The announcement contains major new details about the scale of the project and the infrastructure required to support it.
Among the most alarming revelations:
DHS invites public comments on environmental conditions surrounding the project.
ICE has officially begun the Section 106 process, the federal historic preservation review process required when projects may impact historic or cultural resources.
The warehouse will be designed to accommodate up to 1,500 people, which is fascinating, considering in April, DHS argued the facility would only hold 542.
DHS plans to install a massive 750,000-gallon water storage tank onsite.
The project will require extensive sewer and utility modifications, including potential expansion of off-site wastewater infrastructure.
DHS also confirmed the project involves floodplain review procedures under federal environmental rules.
After months of legal fights, public pressure, and growing scrutiny, DHS is now acknowledging many of the environmental and infrastructure concerns residents have been raising since this project was first announced. DHS is describing a large-scale detention operation that will require major infrastructure upgrades, expanded utilities, new security installations, and long-term impacts on Washington County.
The plans described by DHS include perimeter security fencing, guard shacks, new generators, telecom infrastructure, secure recreation yards, cafeterias, medical rooms, and even an indoor firing range for staff.
From the very beginning, residents throughout Washington County have raised serious concerns about wastewater capacity, floodplain risks, environmental impacts, public health consequences, strain on emergency services, and the long-term effects this facility could have on our community. Now DHS itself is acknowledging many of those same concerns in federal documents.
And communities across the country are quickly learning what can happen when ICE rapidly expands detention facilities with little transparency or local accountability.
Just look at Delaney Hall in New Jersey. That facility has become the center of mounting protests, lawsuits, community outrage, allegations of unsafe conditions, and escalating conflict between local officials, advocates, and federal immigration authorities. Across the country, warehouse-style detention expansion is raising growing concerns about human rights abuses, medical neglect, environmental impacts, and the rapid privatization of immigration detention infrastructure.

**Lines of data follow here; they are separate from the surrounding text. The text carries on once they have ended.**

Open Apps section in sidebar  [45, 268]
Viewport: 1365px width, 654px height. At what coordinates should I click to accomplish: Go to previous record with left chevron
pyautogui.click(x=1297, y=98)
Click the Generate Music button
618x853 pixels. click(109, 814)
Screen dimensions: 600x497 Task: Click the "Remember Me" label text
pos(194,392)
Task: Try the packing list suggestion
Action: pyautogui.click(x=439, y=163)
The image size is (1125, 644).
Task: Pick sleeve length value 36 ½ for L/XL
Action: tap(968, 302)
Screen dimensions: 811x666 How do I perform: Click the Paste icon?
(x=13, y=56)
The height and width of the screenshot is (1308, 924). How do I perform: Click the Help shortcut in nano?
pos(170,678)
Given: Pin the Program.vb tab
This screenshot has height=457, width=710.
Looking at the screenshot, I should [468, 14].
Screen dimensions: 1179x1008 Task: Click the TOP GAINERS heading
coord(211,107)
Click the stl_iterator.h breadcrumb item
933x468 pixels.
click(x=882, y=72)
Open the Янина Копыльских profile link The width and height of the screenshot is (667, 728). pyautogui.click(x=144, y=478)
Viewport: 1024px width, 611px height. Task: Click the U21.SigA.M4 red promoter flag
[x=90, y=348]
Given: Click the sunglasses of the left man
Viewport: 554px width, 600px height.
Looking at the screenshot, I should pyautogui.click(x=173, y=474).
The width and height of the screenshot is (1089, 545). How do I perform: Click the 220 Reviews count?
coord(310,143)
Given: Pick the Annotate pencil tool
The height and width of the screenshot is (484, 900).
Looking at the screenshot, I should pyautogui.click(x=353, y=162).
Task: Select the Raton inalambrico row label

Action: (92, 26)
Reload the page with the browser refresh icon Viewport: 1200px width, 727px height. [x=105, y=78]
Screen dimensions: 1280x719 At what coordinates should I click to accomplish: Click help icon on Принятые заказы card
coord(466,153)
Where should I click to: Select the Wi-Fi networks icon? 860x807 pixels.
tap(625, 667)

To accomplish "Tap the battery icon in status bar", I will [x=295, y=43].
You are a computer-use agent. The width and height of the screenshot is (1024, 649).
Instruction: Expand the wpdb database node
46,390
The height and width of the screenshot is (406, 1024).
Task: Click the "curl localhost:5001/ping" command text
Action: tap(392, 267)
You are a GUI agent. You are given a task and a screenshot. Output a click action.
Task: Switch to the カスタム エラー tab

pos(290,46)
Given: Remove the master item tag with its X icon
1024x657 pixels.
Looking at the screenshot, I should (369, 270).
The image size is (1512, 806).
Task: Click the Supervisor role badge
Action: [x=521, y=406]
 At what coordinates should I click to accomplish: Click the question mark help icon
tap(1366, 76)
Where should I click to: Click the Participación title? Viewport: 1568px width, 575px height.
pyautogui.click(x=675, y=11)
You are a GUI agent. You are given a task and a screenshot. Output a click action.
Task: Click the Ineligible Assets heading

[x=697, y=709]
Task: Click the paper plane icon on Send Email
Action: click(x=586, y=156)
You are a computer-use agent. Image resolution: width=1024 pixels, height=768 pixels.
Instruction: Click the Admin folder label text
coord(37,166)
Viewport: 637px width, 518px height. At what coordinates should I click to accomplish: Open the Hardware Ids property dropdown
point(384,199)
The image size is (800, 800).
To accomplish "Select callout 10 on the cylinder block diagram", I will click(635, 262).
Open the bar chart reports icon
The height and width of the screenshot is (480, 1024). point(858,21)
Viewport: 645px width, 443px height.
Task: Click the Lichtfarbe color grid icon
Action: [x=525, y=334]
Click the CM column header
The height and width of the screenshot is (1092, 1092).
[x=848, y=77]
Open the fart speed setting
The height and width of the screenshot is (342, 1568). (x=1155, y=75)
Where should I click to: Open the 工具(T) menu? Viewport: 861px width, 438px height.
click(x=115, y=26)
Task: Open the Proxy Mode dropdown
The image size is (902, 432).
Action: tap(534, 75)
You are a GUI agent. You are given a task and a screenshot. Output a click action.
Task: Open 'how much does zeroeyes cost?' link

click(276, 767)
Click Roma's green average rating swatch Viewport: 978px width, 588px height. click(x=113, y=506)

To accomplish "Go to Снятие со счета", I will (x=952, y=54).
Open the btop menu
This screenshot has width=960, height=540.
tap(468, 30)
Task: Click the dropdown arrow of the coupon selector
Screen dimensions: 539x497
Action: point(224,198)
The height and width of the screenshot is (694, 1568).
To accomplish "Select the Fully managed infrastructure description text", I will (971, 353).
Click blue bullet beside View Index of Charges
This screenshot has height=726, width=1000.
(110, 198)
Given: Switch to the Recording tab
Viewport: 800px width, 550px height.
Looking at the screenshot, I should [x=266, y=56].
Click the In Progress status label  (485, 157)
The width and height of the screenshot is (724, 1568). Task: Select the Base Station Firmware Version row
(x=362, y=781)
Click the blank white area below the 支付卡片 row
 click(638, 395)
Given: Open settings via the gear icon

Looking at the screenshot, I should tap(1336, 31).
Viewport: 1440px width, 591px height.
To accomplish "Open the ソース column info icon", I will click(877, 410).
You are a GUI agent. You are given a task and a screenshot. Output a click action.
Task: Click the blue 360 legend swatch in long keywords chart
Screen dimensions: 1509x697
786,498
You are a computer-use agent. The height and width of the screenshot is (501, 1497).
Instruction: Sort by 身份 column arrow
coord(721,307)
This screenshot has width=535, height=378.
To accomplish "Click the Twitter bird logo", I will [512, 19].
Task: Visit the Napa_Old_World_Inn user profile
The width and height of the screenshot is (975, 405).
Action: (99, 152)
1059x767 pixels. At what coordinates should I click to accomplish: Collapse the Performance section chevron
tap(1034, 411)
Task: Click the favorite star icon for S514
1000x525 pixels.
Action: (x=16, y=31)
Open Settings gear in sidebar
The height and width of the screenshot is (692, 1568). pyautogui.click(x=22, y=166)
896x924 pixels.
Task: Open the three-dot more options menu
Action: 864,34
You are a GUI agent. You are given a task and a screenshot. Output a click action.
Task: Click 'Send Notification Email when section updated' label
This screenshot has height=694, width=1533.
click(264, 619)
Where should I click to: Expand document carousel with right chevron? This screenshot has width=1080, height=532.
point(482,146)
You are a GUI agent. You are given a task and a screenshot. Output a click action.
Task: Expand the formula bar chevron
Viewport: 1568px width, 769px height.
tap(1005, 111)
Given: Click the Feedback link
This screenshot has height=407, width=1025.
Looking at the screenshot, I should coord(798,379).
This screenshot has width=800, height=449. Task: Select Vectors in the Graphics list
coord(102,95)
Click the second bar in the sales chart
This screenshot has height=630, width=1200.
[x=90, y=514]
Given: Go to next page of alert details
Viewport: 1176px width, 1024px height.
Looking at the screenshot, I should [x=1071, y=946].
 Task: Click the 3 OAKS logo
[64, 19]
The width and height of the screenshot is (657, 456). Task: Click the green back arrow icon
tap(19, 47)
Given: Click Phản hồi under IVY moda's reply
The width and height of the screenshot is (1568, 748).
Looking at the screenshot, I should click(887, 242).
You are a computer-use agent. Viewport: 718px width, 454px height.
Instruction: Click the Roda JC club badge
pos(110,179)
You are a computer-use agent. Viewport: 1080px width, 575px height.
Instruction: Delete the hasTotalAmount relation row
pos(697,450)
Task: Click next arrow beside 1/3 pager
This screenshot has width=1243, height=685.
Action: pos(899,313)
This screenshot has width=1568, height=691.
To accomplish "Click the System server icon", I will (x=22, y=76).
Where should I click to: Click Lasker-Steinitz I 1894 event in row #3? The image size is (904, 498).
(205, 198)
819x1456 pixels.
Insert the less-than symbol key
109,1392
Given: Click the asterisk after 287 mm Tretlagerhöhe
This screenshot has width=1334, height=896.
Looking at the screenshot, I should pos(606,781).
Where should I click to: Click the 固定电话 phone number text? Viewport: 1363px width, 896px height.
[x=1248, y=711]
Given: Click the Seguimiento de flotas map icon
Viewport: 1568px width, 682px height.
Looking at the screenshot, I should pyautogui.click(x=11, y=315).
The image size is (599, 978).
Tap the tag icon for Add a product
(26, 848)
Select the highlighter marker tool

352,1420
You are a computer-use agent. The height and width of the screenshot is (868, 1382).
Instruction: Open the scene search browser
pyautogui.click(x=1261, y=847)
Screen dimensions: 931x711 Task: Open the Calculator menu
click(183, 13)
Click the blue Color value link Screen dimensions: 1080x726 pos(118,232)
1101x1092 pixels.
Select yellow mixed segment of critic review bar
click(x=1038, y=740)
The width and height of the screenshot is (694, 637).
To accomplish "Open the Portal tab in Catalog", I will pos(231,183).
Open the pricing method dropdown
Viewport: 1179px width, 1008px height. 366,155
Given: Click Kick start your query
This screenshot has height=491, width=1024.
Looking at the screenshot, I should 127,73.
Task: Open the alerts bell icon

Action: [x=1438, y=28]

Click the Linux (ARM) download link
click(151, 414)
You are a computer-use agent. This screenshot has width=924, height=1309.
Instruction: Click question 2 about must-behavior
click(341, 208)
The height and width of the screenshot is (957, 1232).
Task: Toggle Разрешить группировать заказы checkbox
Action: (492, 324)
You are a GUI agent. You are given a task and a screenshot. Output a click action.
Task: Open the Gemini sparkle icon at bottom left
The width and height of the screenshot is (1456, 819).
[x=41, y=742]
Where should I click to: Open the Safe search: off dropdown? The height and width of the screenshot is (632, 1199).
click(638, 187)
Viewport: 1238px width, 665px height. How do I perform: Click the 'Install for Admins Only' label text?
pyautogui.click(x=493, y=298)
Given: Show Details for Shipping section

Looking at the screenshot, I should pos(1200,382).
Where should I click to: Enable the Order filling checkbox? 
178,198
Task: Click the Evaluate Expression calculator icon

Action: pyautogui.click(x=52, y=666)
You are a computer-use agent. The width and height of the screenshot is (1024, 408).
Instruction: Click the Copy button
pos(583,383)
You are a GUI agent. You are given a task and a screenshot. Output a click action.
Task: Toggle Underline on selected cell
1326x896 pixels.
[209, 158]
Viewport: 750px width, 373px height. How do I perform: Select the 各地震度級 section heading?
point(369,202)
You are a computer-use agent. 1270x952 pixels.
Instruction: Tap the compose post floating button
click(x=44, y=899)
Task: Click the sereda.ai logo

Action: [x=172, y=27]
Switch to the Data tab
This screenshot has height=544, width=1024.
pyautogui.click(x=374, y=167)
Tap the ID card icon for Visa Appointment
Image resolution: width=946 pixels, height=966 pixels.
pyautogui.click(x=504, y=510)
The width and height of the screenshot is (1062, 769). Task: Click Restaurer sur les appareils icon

We are fighting now because we refuse to allow Washington County to become the next national example of what happens when federal agencies attempt to force through massive detention projects without public trust or public consent.
That is why we are calling on residents from across Maryland and the surrounding region to join us on Tuesday, June 9, 2026 at 9:00 AM outside the Washington County Commissioners building in Hagerstown.
This rally will mark one full year without public comment at County Commissioners meetings while residents continue demanding transparency and accountability surrounding the proposed ICE warehouse.
Protest Details
What: Rally opposing the proposed ICE detention facility in Williamsport and marking one year without public comment at County Commissioners meetings
When: Tuesday, June 9, 2026 at 9:00 AM
Where: 100 W. Washington St., Hagerstown, MD
Hosted By: Hagerstown Rapid Response and Washington County Indivisible
No community should be forced to accept a massive ICE detention complex without transparency, accountability, or public input.
Washington County deserves better.
And together, we can stop the ICE warehouse.